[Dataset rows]
'''

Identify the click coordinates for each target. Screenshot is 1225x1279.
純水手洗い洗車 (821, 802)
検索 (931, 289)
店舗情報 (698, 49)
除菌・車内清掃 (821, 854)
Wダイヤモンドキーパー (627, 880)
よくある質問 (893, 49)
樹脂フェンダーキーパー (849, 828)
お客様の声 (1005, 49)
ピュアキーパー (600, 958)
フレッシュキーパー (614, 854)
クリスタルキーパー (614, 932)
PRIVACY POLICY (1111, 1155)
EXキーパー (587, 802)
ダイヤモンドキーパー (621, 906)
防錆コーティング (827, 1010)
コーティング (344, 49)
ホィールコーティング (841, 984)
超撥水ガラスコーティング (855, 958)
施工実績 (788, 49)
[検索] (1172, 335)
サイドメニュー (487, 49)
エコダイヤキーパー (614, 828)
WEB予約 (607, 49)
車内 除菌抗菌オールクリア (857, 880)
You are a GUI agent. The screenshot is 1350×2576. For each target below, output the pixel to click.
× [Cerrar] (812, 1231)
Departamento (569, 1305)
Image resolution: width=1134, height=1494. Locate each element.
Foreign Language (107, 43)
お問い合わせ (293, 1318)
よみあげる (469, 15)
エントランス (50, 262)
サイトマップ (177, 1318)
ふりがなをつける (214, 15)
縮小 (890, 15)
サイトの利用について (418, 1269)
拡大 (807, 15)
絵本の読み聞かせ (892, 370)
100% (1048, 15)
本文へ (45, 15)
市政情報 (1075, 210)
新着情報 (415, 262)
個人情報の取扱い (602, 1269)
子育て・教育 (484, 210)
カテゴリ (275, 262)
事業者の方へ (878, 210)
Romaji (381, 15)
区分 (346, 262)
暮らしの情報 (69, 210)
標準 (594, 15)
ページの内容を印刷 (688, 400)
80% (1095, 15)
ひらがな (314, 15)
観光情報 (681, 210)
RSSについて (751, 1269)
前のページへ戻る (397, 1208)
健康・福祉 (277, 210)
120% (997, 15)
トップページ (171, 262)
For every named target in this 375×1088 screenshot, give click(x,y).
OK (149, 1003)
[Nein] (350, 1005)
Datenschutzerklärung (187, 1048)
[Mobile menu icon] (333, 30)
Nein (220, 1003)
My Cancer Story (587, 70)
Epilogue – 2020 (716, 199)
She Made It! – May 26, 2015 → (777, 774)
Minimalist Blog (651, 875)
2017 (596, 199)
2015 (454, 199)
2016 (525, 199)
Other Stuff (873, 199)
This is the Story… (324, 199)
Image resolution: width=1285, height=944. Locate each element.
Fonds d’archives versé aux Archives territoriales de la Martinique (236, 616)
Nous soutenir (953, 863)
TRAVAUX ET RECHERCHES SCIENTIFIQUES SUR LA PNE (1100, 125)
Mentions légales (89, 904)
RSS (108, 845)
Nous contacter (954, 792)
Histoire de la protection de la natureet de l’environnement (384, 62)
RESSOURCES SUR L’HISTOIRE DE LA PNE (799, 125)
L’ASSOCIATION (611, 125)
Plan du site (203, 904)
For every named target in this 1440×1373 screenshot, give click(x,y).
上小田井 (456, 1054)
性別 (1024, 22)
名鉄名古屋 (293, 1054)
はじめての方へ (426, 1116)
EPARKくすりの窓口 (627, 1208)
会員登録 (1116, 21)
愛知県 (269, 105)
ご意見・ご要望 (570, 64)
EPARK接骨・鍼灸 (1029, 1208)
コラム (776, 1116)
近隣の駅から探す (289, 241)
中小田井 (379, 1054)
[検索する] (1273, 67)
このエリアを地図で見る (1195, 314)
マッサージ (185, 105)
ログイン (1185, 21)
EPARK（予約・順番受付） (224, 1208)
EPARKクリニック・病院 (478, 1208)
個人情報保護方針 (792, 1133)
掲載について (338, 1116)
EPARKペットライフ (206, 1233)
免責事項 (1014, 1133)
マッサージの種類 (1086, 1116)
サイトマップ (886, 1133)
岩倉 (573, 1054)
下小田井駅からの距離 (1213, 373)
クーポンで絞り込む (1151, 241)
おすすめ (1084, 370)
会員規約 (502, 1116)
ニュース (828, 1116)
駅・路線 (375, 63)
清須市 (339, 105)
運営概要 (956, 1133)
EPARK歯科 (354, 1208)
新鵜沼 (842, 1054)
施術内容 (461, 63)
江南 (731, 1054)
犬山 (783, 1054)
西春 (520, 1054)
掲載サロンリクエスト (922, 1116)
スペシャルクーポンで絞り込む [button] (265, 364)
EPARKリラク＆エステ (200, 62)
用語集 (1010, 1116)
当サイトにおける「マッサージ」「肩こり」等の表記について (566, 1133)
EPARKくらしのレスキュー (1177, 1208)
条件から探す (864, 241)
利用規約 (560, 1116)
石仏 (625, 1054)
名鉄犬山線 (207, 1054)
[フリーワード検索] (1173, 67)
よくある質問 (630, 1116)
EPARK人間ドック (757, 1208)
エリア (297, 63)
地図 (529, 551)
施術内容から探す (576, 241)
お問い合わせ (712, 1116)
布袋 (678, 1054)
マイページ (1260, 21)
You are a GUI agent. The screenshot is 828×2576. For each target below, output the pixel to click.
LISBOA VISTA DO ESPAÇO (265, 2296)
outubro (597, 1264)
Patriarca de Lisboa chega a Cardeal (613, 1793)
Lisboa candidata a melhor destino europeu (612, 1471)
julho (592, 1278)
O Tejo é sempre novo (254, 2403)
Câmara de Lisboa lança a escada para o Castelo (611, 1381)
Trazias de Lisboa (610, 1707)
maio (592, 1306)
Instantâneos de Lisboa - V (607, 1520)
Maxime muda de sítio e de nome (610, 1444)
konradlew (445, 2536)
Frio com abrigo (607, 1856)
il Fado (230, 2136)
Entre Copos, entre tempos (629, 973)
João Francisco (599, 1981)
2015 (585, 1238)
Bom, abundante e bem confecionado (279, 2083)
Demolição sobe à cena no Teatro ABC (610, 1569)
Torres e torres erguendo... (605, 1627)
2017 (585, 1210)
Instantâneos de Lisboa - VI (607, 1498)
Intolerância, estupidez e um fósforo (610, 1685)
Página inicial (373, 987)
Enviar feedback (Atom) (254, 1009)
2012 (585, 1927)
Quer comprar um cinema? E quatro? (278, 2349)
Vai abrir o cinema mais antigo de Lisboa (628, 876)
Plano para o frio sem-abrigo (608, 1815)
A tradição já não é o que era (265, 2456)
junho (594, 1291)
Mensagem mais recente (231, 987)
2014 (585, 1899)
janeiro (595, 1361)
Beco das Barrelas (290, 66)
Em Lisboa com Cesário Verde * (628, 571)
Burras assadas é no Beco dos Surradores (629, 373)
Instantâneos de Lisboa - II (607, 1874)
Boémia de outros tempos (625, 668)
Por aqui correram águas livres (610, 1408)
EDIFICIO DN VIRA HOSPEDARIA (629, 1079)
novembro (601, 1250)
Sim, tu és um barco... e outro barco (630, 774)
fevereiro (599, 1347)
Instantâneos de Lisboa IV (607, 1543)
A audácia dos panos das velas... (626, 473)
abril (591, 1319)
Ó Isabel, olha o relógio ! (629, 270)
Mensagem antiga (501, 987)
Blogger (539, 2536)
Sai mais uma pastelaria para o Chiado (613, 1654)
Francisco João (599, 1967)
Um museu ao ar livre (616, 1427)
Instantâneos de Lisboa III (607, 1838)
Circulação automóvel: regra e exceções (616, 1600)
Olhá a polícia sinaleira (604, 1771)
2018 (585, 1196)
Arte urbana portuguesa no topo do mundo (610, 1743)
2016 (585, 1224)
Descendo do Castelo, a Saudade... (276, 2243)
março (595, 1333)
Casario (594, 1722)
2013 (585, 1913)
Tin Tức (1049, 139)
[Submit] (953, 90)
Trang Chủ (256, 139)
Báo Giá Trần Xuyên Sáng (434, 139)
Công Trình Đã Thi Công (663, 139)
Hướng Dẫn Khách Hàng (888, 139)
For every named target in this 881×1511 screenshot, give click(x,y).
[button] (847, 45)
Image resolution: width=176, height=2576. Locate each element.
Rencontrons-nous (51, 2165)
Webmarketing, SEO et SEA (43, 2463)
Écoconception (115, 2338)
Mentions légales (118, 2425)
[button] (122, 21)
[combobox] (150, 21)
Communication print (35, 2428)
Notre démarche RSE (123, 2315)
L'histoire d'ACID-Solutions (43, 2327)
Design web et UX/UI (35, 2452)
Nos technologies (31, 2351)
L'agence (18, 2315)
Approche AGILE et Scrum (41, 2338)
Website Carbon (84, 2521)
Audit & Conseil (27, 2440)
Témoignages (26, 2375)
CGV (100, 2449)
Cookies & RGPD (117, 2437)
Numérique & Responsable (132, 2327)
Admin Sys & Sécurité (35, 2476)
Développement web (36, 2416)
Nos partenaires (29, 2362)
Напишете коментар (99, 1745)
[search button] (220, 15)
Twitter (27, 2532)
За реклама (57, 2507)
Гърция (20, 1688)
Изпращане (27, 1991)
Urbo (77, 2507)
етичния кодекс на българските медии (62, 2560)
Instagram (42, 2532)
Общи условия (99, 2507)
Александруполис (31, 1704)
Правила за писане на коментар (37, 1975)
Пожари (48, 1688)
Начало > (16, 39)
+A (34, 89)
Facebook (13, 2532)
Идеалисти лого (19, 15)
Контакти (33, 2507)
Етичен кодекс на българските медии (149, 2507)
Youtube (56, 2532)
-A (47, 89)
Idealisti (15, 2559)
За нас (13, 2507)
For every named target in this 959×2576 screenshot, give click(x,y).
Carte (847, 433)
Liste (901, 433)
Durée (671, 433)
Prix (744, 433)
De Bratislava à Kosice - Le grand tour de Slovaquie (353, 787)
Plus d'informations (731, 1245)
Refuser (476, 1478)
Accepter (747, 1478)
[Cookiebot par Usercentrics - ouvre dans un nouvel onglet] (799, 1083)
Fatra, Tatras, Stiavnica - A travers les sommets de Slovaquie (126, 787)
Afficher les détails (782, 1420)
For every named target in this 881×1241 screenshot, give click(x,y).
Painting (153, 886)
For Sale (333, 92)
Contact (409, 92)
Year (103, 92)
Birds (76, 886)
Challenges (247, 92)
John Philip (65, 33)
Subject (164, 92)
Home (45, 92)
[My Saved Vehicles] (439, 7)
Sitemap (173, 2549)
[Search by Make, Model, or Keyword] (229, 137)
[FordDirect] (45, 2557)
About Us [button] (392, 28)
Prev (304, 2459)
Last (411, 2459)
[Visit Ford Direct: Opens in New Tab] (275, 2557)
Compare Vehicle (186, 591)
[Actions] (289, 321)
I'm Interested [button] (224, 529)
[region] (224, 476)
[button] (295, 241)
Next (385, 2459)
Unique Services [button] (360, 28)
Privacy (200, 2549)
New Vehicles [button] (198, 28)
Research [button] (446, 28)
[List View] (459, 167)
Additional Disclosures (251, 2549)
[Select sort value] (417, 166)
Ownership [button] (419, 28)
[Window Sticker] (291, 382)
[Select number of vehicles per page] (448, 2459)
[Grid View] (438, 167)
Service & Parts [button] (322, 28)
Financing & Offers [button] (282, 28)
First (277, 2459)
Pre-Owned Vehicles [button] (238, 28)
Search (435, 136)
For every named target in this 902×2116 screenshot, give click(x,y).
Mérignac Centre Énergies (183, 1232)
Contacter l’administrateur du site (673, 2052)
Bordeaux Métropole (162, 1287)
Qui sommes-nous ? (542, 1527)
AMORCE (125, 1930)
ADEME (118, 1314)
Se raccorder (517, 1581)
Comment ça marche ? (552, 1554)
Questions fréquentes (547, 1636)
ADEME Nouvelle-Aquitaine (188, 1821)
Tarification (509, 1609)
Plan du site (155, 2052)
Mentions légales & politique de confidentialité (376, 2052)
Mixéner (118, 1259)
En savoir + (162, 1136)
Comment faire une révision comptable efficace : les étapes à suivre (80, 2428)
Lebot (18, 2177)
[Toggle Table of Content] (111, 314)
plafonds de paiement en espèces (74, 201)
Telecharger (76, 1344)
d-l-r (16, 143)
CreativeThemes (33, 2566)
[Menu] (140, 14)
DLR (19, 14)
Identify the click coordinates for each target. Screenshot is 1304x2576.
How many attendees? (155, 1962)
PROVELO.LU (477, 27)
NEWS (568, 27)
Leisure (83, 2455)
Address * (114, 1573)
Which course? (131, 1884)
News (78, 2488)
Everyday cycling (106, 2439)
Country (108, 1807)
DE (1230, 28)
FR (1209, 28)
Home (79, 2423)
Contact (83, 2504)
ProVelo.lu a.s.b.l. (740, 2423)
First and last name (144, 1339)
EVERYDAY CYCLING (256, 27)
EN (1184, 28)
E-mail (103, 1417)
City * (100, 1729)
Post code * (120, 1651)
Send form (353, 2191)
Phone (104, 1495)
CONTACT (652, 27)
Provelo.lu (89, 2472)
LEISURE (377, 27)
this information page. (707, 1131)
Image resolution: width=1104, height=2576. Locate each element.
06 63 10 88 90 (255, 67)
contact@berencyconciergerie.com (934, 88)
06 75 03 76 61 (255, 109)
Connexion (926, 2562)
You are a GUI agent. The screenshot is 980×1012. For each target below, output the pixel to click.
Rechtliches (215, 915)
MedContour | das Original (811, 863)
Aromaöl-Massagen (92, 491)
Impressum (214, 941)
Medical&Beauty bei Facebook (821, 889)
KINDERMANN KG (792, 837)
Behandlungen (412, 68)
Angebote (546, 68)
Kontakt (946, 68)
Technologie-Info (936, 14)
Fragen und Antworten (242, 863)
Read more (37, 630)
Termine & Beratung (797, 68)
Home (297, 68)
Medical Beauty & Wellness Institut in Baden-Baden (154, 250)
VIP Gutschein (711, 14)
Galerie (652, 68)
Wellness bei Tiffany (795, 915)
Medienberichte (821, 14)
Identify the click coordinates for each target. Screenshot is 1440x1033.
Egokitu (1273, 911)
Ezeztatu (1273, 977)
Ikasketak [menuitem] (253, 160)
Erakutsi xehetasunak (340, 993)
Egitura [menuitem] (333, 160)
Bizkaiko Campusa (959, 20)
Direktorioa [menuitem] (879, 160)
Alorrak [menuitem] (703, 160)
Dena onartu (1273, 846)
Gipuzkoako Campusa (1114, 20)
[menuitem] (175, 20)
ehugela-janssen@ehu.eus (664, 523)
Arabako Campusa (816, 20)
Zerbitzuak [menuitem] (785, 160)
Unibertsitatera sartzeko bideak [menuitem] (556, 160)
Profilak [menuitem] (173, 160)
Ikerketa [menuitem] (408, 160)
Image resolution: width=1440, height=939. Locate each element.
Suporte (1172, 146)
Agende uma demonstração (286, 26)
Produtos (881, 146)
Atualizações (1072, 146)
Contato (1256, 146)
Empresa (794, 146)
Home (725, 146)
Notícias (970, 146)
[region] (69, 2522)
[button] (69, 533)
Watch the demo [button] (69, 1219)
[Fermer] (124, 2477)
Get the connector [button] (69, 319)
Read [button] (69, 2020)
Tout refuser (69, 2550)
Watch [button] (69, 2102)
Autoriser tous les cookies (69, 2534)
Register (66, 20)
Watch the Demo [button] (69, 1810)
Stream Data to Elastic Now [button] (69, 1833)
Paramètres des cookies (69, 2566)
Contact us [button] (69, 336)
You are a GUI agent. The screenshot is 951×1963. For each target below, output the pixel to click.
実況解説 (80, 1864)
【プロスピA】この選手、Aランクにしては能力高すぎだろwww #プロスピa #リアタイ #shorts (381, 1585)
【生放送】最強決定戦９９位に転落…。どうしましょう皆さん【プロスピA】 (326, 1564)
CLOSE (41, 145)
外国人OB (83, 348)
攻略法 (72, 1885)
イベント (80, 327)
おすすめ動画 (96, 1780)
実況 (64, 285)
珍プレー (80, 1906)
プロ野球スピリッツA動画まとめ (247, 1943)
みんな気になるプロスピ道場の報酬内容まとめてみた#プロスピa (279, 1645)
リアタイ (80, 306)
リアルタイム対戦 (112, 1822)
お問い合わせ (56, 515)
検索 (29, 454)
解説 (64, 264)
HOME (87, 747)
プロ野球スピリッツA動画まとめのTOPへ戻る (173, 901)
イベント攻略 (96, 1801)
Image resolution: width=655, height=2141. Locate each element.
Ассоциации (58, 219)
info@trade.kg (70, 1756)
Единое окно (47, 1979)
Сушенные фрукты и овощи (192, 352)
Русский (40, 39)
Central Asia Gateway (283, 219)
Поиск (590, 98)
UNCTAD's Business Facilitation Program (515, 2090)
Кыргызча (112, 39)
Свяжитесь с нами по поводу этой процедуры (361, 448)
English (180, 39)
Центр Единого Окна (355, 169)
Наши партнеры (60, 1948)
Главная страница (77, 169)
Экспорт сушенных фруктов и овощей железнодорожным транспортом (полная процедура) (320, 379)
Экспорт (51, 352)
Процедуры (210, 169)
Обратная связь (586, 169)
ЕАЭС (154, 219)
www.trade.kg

'''

Instruction: Can you restate word for word every line of the records from the one containing "João Francisco (599, 1981)" down to the one containing "Instantâneos de Lisboa III (607, 1838)", including both of those lines?

Solution to this exercise:
João Francisco (599, 1981)
2015 (585, 1238)
Bom, abundante e bem confecionado (279, 2083)
Demolição sobe à cena no Teatro ABC (610, 1569)
Torres e torres erguendo... (605, 1627)
2017 (585, 1210)
Instantâneos de Lisboa - VI (607, 1498)
Intolerância, estupidez e um fósforo (610, 1685)
Página inicial (373, 987)
Enviar feedback (Atom) (254, 1009)
2012 (585, 1927)
Quer comprar um cinema? E quatro? (278, 2349)
Vai abrir o cinema mais antigo de Lisboa (628, 876)
Plano para o frio sem-abrigo (608, 1815)
A tradição já não é o que era (265, 2456)
junho (594, 1291)
Mensagem mais recente (231, 987)
2014 (585, 1899)
janeiro (595, 1361)
Beco das Barrelas (290, 66)
Em Lisboa com Cesário Verde * (628, 571)
Burras assadas é no Beco dos Surradores (629, 373)
Instantâneos de Lisboa - II (607, 1874)
Boémia de outros tempos (625, 668)
Por aqui correram águas livres (610, 1408)
EDIFICIO DN VIRA HOSPEDARIA (629, 1079)
novembro (601, 1250)
Sim, tu és um barco... e outro barco (630, 774)
fevereiro (599, 1347)
Instantâneos de Lisboa IV (607, 1543)
A audácia dos panos das velas... (626, 473)
abril (591, 1319)
Ó Isabel, olha o relógio ! (629, 270)
Mensagem antiga (501, 987)
Blogger (539, 2536)
Sai mais uma pastelaria para o Chiado (613, 1654)
Francisco João (599, 1967)
Um museu ao ar livre (616, 1427)
Instantâneos de Lisboa III (607, 1838)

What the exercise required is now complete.